Even after month after month of painful headlines about the present social and economic conditions in what was once one of the world’s richest countries, some Western politicians continued to profess admiration for Maduro, and some Western media not only find ingenious ways to avoid blaming his nation’s catastrophe on socialism but even try to perform at least a partial whitewash that catastrophe. As recently as in late January, for example, the BBC described Venezuela as having experienced a “reduction in inequality and poverty.” What kind of way is that to describe a country where countless people are eating pets, countless more are fleeing to neighboring Colombia, and the inflation rate is just shy of 10 million percent?

In Seoul, a waning Moon

Moon Jae-in

On February 5, The Diplomat ran an article by Tae-jun Kang whose headline asked the question: “Is Moon Jae-in Becoming a Lame Duck?” Noting that presidents of South Korea serve five-year terms and are ineligible for re-election, Kang explained that there’s a saying in that country: “the nightmare of the third year makes the president a lame duck.” As it happens, President Moon, the incumbent, will begin his third year in office in May – and “signs of the ‘nightmare’ for Moon and his government,” wrote Kang, “have already begun to emerge.”

It sounds fatalistic – as if Moon’s “nightmare” were foreordained. In fact, as Kang goes on to explain, Moon would appear to have surrounded himself with a bunch of crooks. There are so many of them that it can be hard to keep track of them all.

Sohn Hye-won

One of them is legislator Sohn Hye-won, who is suspected of covert involvement in the purchase of properties that were later officially designated as cultural assets, thus automatically enhancing their values. In late January, in a bizarre effort to prove her innocence, she offered to donate her collection of lacquerware to the government.

Another of Moon’s party hacks is legislator Seo Young-kyo, who purportedly asked a judge to reduce the punishment for a crony’s son accused of attempted sexual abuse. Yet another member of the party, Moon’s economic advisor Kim Hyun-chul, resigned on January 29 over some remarks about South Korean retirees and allies that were deemed offensive.

Moon Da-hye

Then there’s Moon’s daughter, Moon Da-hye, who recently moved out of the country with her husband and children, the supposed reason for which was that her husband had embezzled $2.7 million of a government subsidy received by his employer and left the country to protect his assets from seizure.

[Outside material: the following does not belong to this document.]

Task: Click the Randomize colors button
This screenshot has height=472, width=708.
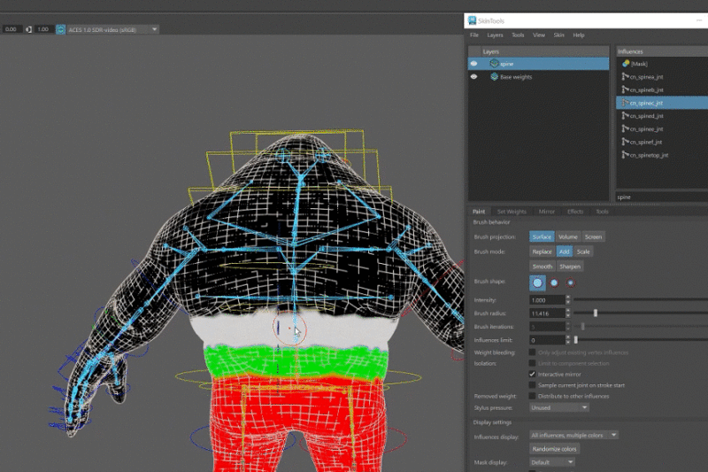Action: [555, 449]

Finally, there’s Kim Kyung-soo, governor of the South Gyeongsang province and a former Moon campaign aide, who was sentenced on January 30 to two years behind bars for helping to rig an opinion survey.

As a result of all this, Moon’s approval rating has dropped from a high of over 70 percent to below 50 percent.

Kim Kyung-Soo

In a January 22 piece for the East Asia Forum, Kim Kee-seok, a political scientist at Kangwon National University, was even blunter than Kang. Whereas Kang’s headline ended in a question mark, Kim’s made a firm statement: “Moon’s popularity wanes as South Korea’s economy stalls.” As the headline indicates, Kim, unlike Kang, cited the nation’s faltering economy as a reason for Moon’s declining fortunes. Kim also mentioned the failure of the North Korea peace initiative to bear any fruit thus far.

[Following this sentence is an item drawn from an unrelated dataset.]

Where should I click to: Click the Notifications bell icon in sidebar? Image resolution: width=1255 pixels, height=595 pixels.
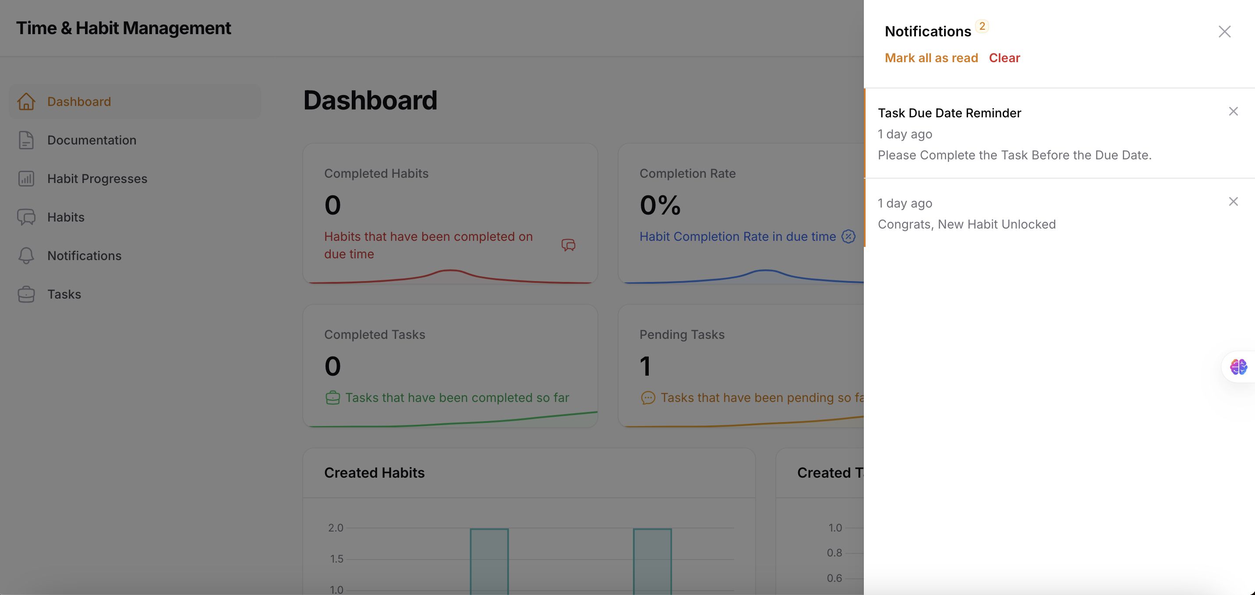(x=26, y=256)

But Kim, like Kang, also focused on corruption. Whereas Kang itemized the sleazy presidential sidekicks and family members who are dropping like flies, Kim attended not to these specifics but to the general issue of reform.

As Kim put it, South Korean voters who “demanded fundamental innovation of the political system,” including changes in the constitution, electoral process, and judicial system, become “sceptical of the prospects for innovations of this kind as the Moon administration continues to lose golden time.” We could hardly put it better ourselves. In 2017, Moon Jae-in made big promises to an electorate that’s increasingly sick of routine corruption at the highest levels of politics and business – and he’s utterly failed to deliver on them.